DATA SHOWN:
- - - - - - -

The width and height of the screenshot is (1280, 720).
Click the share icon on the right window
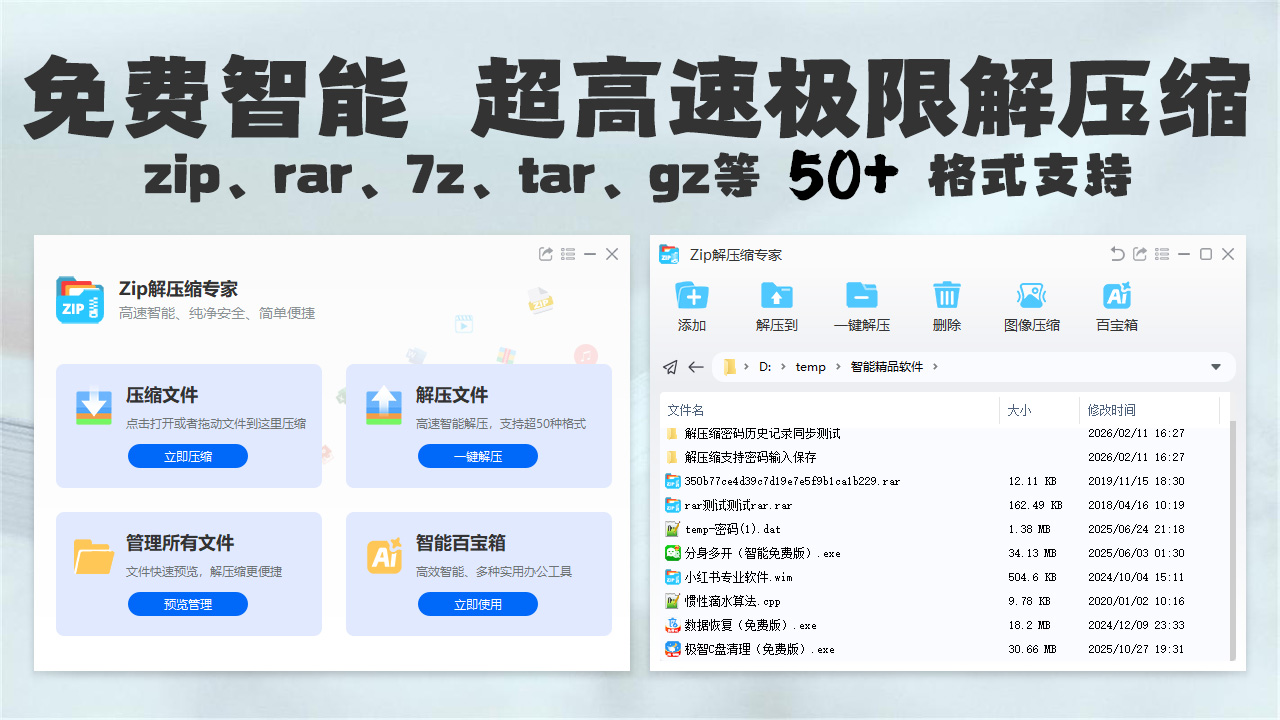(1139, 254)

- - - - - - -

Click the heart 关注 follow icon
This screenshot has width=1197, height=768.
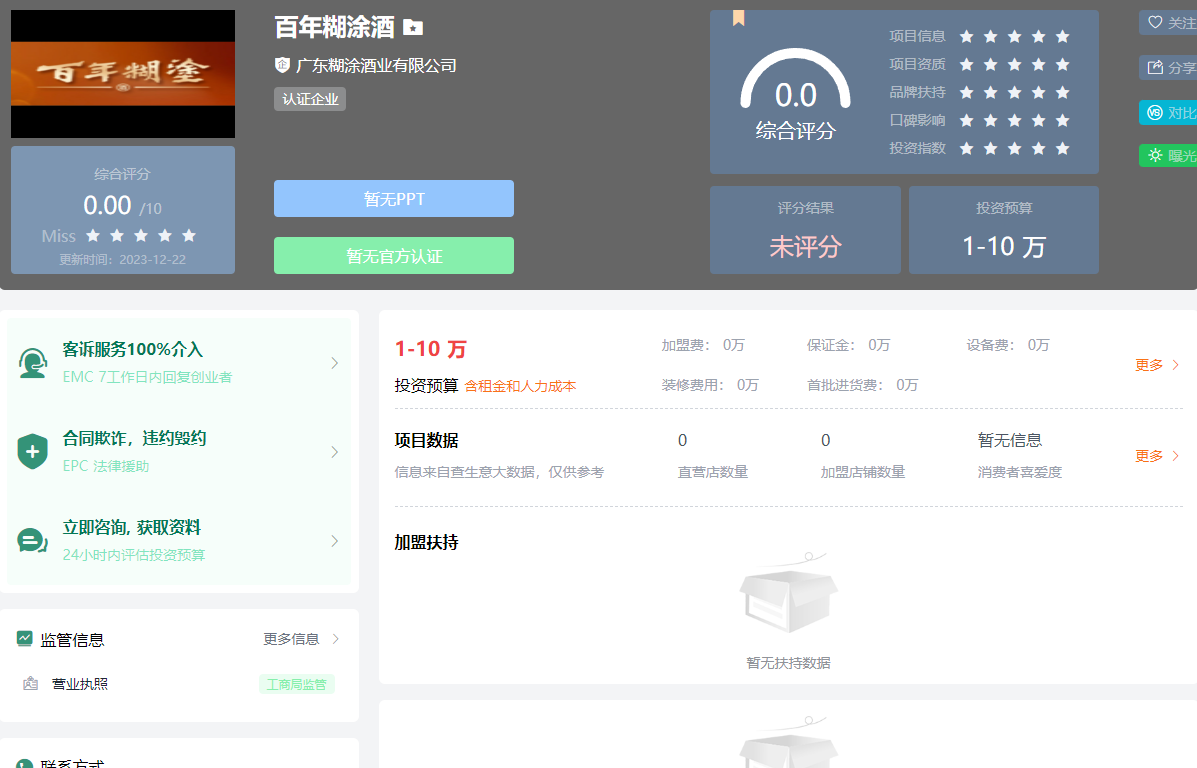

- - - - - - -

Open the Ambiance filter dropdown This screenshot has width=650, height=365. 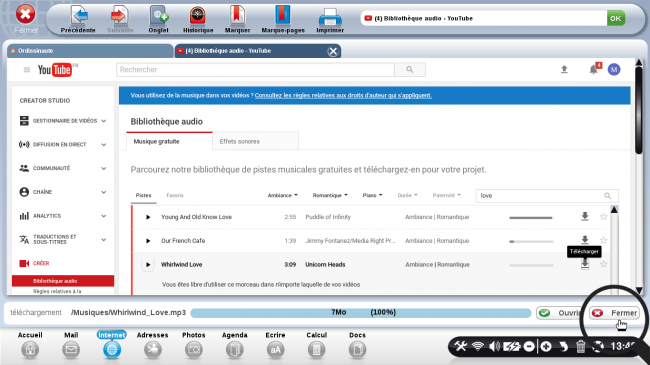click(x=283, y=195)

- - - - - - -

From the material above, set down exactly the lines starting at the one with "Click the heart 关注 follow icon" and ending at the one with "This screenshot has width=1197, height=768.", end lines included.

SOLUTION BELOW:
Click the heart 关注 follow icon
This screenshot has width=1197, height=768.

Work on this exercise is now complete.